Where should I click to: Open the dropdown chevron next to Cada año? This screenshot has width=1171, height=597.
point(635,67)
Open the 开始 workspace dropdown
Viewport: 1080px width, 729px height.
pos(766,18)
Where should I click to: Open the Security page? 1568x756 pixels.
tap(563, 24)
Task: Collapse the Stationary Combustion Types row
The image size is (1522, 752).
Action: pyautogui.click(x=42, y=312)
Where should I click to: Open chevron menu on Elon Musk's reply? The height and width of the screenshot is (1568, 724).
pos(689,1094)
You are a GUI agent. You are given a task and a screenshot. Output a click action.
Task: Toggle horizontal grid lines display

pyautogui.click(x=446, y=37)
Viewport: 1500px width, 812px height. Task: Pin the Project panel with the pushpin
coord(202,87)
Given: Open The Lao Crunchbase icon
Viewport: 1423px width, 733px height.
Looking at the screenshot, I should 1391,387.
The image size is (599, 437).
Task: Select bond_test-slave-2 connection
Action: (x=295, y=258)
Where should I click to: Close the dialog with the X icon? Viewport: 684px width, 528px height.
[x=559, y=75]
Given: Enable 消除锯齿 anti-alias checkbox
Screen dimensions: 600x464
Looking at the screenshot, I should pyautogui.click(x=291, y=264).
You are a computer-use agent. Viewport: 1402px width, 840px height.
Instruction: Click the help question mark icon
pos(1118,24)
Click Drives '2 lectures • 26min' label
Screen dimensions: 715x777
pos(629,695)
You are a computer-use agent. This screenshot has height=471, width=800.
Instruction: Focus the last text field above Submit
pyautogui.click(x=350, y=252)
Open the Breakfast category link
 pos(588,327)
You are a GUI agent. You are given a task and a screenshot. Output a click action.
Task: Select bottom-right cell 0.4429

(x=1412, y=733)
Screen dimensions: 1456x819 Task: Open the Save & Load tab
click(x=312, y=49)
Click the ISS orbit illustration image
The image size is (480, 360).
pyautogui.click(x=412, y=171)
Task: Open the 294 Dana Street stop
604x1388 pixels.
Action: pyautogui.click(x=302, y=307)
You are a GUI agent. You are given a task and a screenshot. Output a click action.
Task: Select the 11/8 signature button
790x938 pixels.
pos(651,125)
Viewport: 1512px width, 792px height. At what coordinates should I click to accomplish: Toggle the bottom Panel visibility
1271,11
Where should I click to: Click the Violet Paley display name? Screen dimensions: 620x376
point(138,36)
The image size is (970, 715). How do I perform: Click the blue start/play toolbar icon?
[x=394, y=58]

------------------------

__WHAT TO DO__: Copy out the records starting with the line with "Task: Open the 294 Dana Street stop" and going on through the end of the records, adding 105 to every coordinate in the answers.

__WRITTEN ANSWER__:
Task: Open the 294 Dana Street stop
604x1388 pixels.
Action: pyautogui.click(x=407, y=412)
You are a GUI agent. You are given a task and a screenshot. Output a click action.
Task: Select the 11/8 signature button
790x938 pixels.
pos(756,230)
Viewport: 1512px width, 792px height. At what coordinates should I click to accomplish: Toggle the bottom Panel visibility
1376,116
Where should I click to: Click the Violet Paley display name? Screen dimensions: 620x376
point(243,141)
The image size is (970, 715). How do I perform: Click the blue start/play toolbar icon?
[x=499, y=163]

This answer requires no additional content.